The bank expects its effective tax rate for 2018 to be 20%, down
from an expected 29% before the new tax law, Chief Financial
Officer Paul Donofrio said on a call with reporters Wednesday
morning.
Chief Executive Brian Moynihan said he expected most of the
bank's benefit from the tax cut would go to shareholders, who
should expect higher capital returns in the form of dividends or
share buybacks. Some of it will be spent on investments. Mr.

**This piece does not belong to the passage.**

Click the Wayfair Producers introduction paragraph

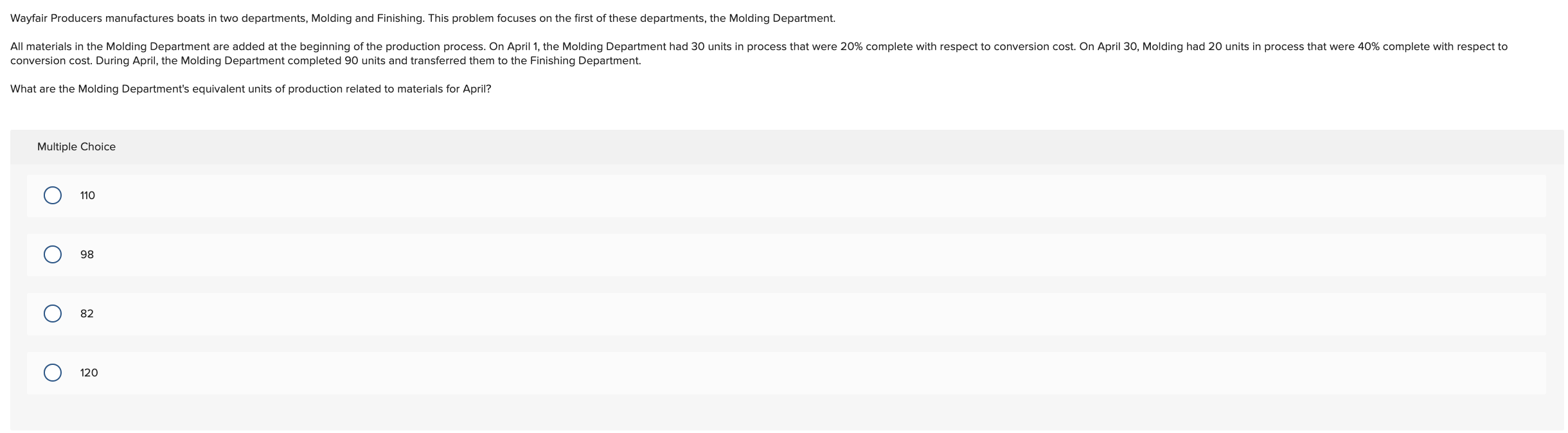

Moynihan also reiterated that he expected tax changes would
eventually lead to more loan growth.
The benefits from the tax bill are expected to accelerate the
progress Bank of America has made rebuilding its business after the
financial crisis. As recently as 2014, the lender's results were
dogged by tens of billions of dollars in penalties over
financial-crisis era issues. Since then, the company's legal
problems have eased, as Mr. Moynihan has made a concerted effort to
cut costs and focus on safer businesses such as lending to
consumers with good credit.
The boost from the tax bill will expedite the bank's timeline
for meeting long-held performance goals of a 1% return on assets
and a 12% return on tangible common equity, Mr. Moynihan said.
Excluding the effect of the tax bill, those metrics stood at 0.9%
and 10.9% in the fourth quarter.
The bank has recently had the help of rising interest rates,
which are boosting profits. Bank of America's net-interest income
was $11.46 billion, up about 11% from a year earlier. It paid
slightly higher rates to depositors in the quarter, though holders
of regular savings accounts are still getting almost nothing in
interest. The rate the bank paid on U.S. interest-bearing deposits
was 0.27%, compared with 0.24% in the prior quarter.

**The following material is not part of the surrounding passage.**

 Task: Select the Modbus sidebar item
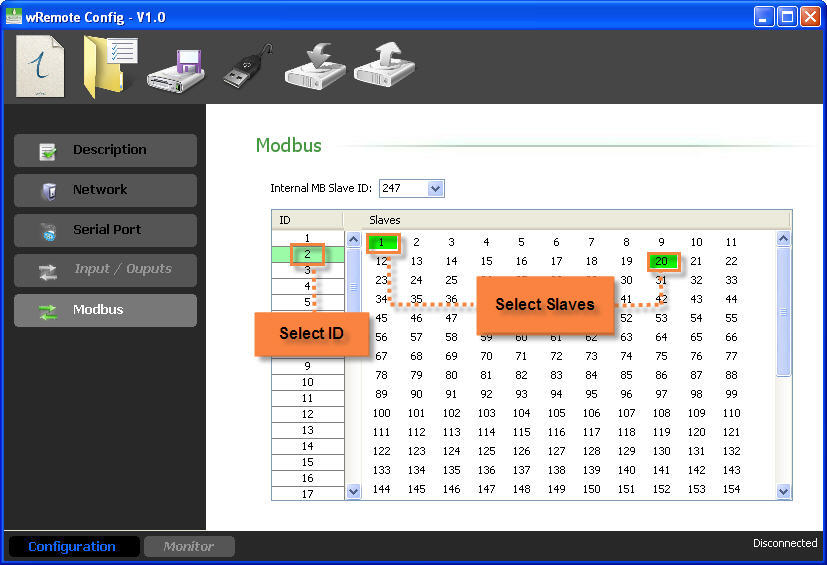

It also cut expenses to $54.74 billion on the year, coming
closer to a $53 billion target the bank has set for 2018. Revenue
for the year rose 4% to $87.4 billion.
There were still some hiccups in the quarter. One was a $292
million charge related to "a single-name non-U.S. commercial"
client in the fourth quarter. A person familiar with the matter
said this came from the bank's lending activity involving troubled
firm Steinhoff International Holdings NV. JPMorgan Chase & Co.

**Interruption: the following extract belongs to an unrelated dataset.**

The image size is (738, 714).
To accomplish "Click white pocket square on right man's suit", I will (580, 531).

and Citigroup Inc. both took similar charges for loans involving
the retailer, which is battling burgeoning financial problems after
disclosing possible accounting irregularities.
Trading revenue was another weak spot, as it has been for other
large U.S. banks including Goldman Sachs Group Inc. Excluding an
accounting adjustment, Bank of America's trading revenue fell about
9% to $2.66 billion from $2.91 billion in last year's fourth
quarter, though that was less than the bank initially
predicted.
The lender's improving fortunes recently helped lift its stock
above $30 a share for the first time since 2008. Shares are up more
than 80% since the 2016 presidential election, when hopes for
deregulation, tax cuts and rate increases sent stocks in the sector
higher. Shareholders greeted Bank of America's latest results with
caution, sending the bank's shares 0.8% lower in morning
trading.
The bank had to issue so many new shares to deal with its
crisis-era problems that per-share profits remain far below
pre-2008 levels. And Bank of America still trades at a lower
valuation than some competitors like JPMorgan Chase.
Write to Rachel Louise Ensign at rachel.ensign@wsj.com
(END) Dow Jones Newswires
January 18, 2018 02:47 ET (07:47 GMT)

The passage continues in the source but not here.